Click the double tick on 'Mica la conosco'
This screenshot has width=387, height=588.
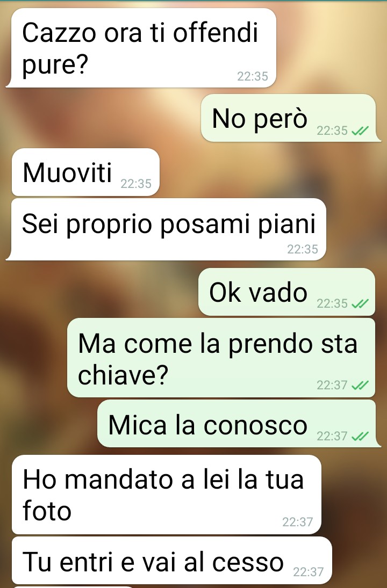click(360, 436)
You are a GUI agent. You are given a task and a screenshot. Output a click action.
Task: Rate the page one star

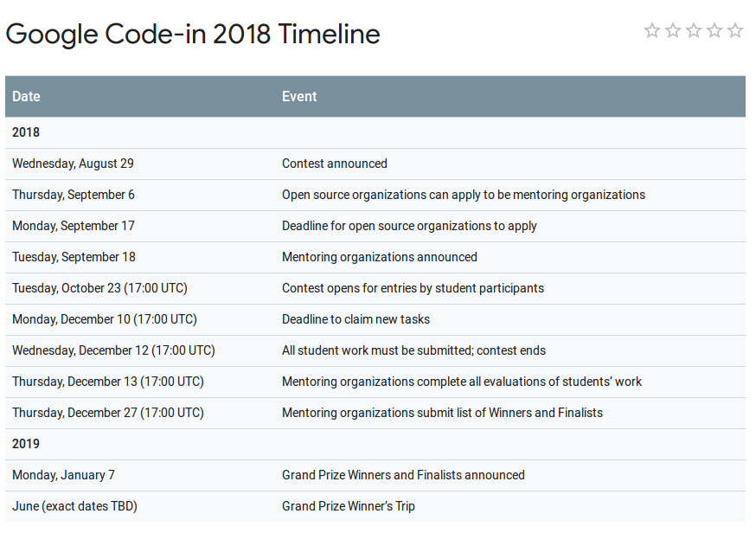point(652,31)
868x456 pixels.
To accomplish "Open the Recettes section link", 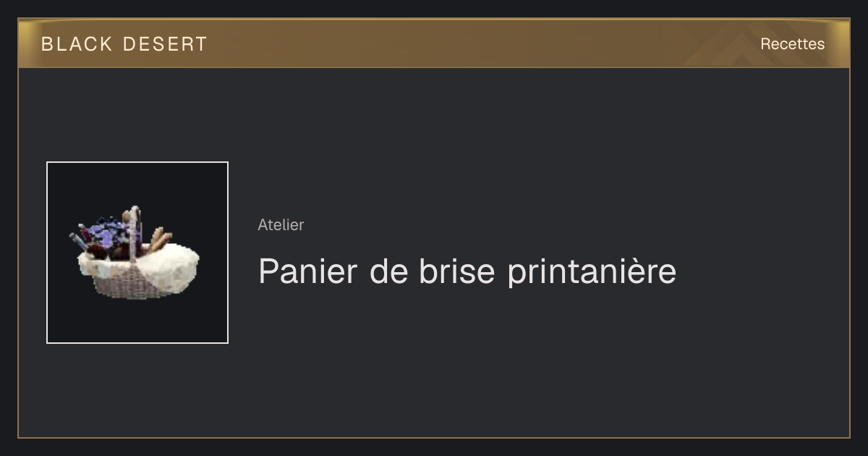I will (x=792, y=44).
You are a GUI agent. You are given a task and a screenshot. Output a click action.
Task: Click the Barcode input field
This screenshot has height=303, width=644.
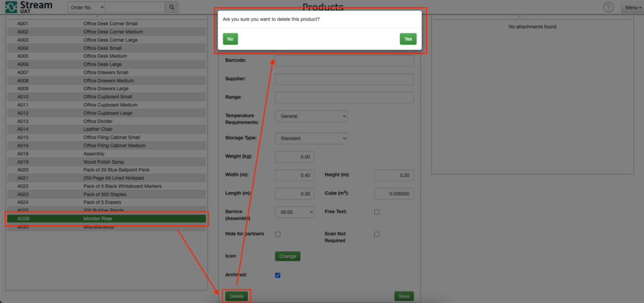click(344, 61)
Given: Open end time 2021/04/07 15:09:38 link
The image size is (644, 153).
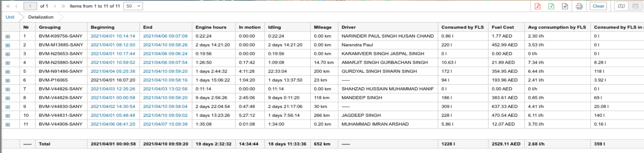Looking at the screenshot, I should point(165,124).
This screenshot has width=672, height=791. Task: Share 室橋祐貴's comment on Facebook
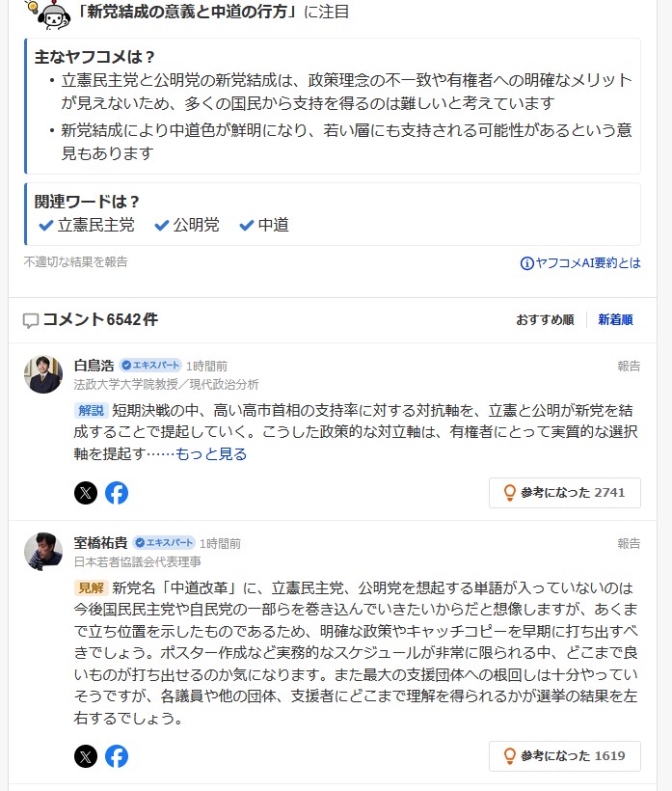[117, 756]
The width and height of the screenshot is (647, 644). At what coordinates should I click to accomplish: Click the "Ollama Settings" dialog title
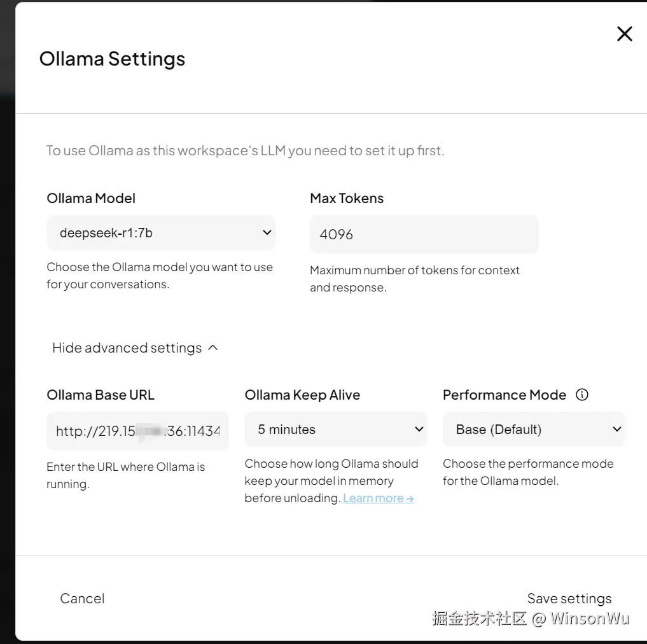tap(112, 59)
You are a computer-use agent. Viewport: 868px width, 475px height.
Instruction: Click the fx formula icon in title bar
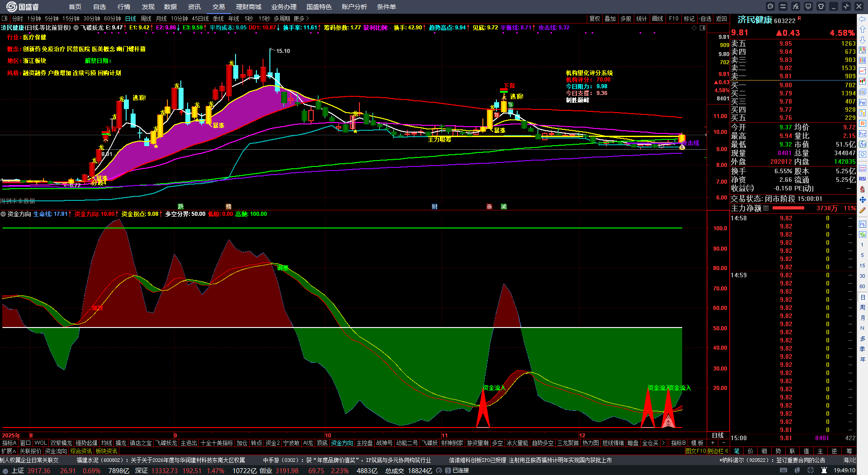[x=796, y=6]
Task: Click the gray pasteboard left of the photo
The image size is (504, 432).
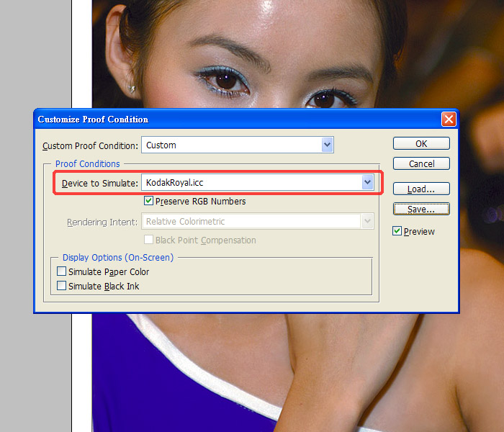Action: (36, 58)
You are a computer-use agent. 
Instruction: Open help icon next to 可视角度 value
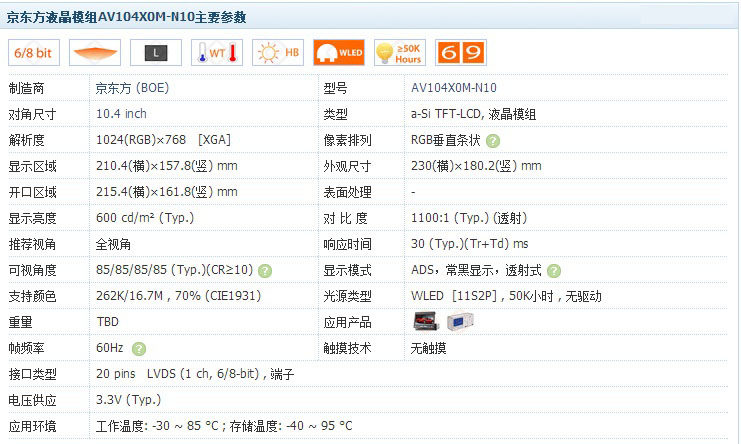[x=265, y=271]
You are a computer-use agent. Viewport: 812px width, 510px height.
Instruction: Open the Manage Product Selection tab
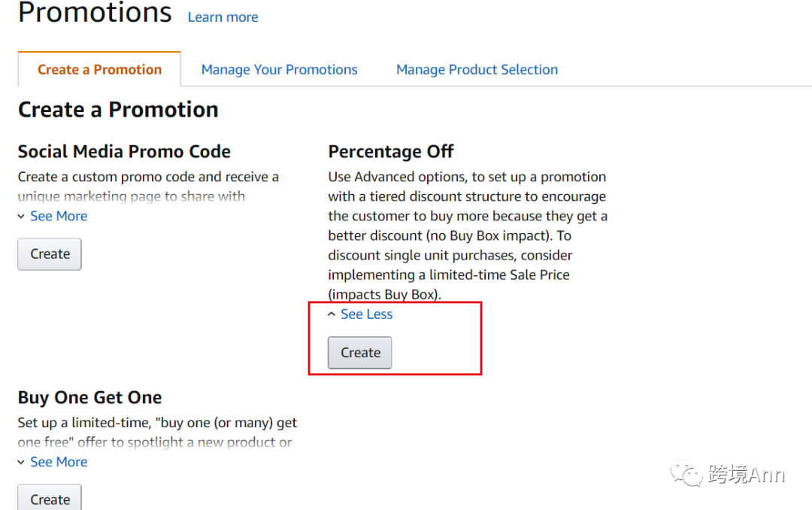pos(477,70)
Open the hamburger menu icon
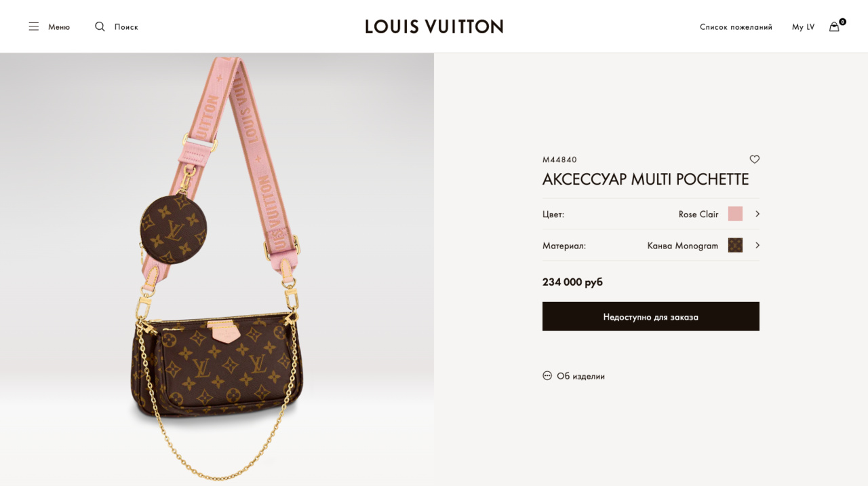 [x=33, y=26]
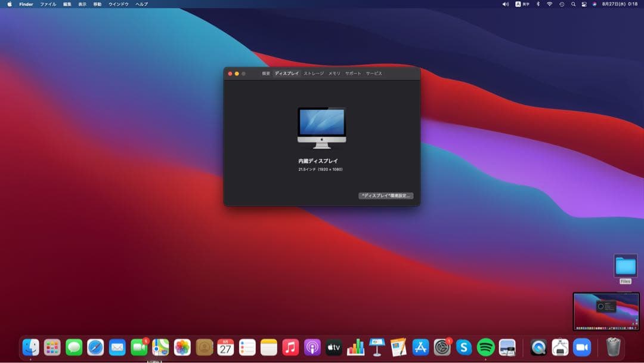644x363 pixels.
Task: Open System Preferences with the notification badge
Action: [x=441, y=347]

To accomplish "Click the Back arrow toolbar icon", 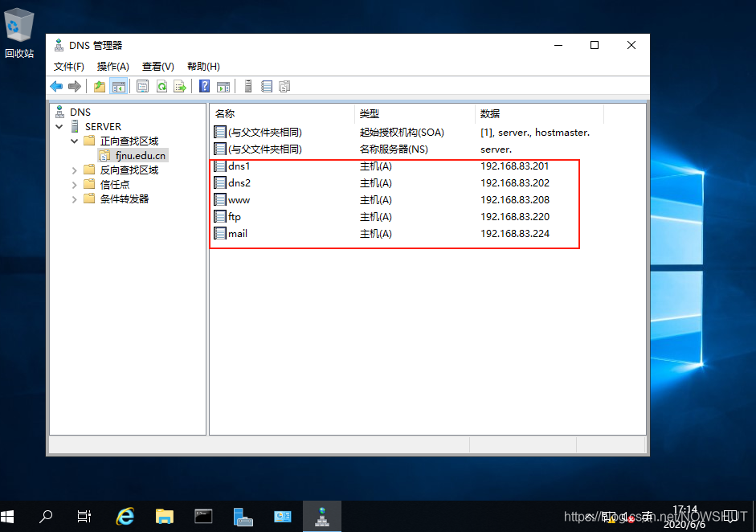I will (x=56, y=87).
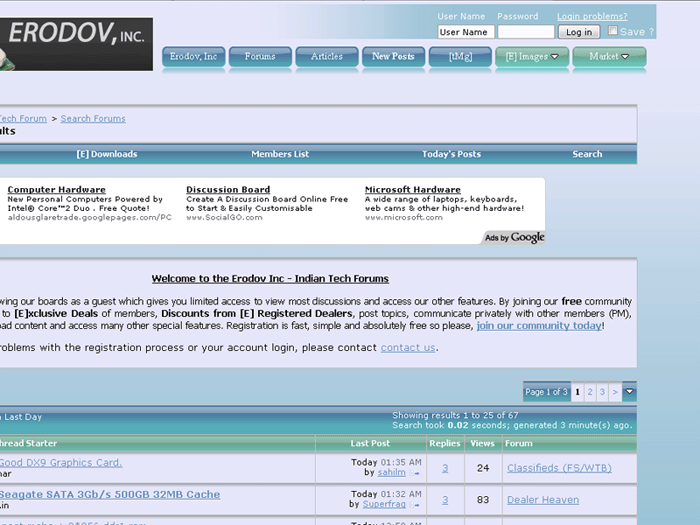Open the [E] Images dropdown menu
Image resolution: width=700 pixels, height=525 pixels.
[x=532, y=57]
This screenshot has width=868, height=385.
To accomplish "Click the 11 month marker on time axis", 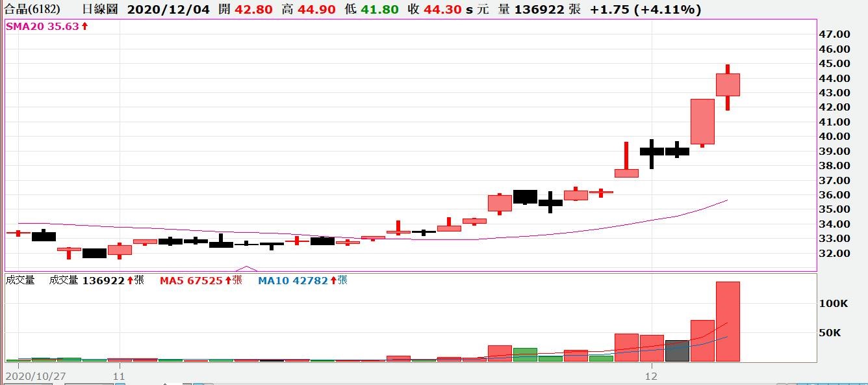I will pos(118,376).
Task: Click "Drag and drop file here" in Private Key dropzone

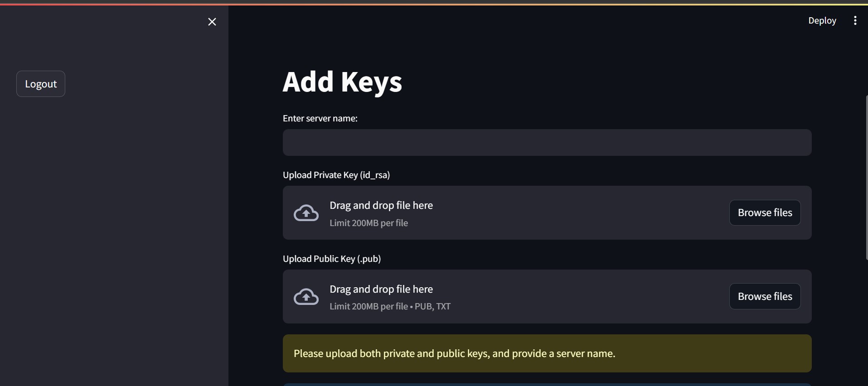Action: pos(381,205)
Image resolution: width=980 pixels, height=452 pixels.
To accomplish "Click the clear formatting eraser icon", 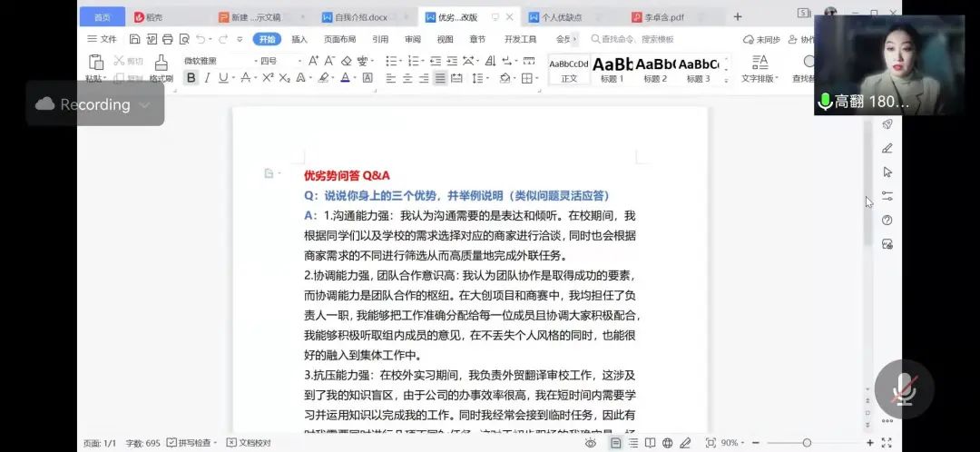I will (x=346, y=61).
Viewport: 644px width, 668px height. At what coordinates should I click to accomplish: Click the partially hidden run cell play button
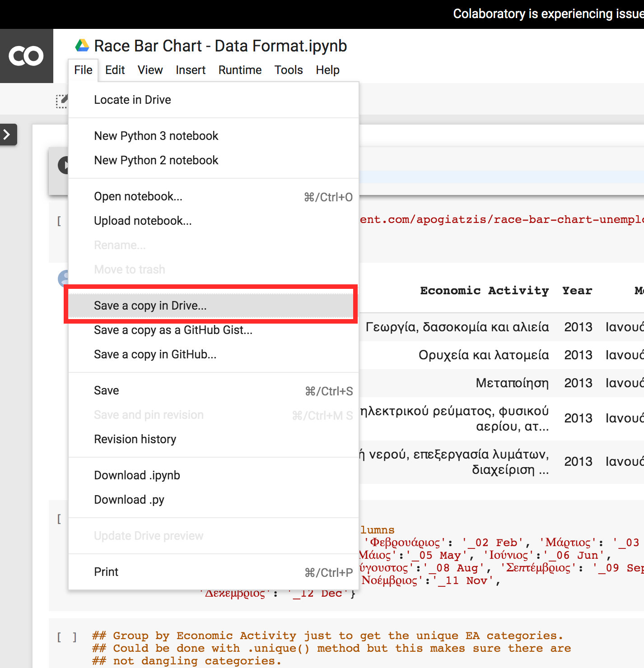63,165
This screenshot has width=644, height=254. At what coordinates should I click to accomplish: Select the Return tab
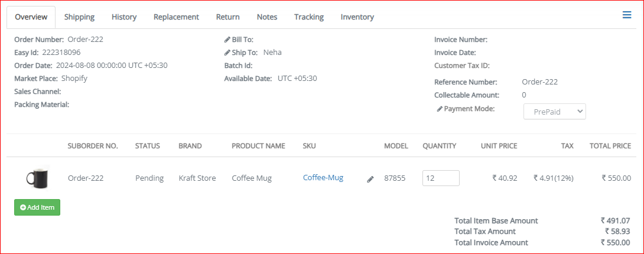click(228, 17)
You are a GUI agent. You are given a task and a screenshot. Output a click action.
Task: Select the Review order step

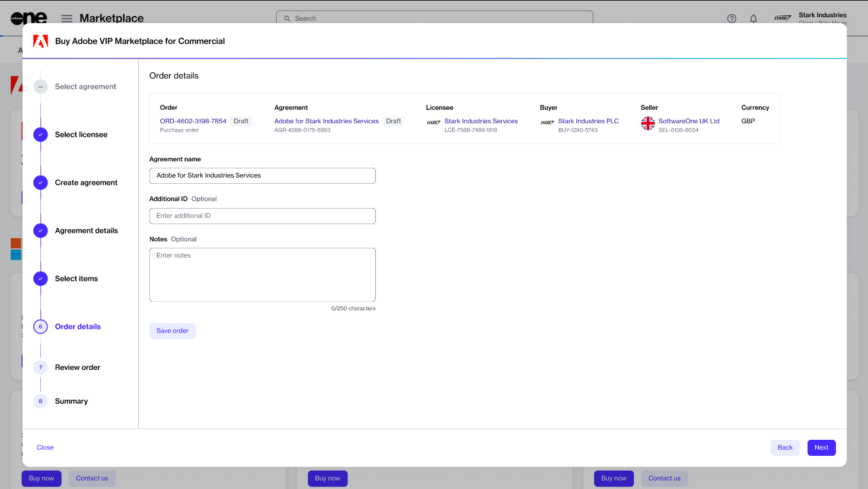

**Task directions**
Report the number of lines in the listing that hold the string "computer", and nothing else.

**Solution for this task**
3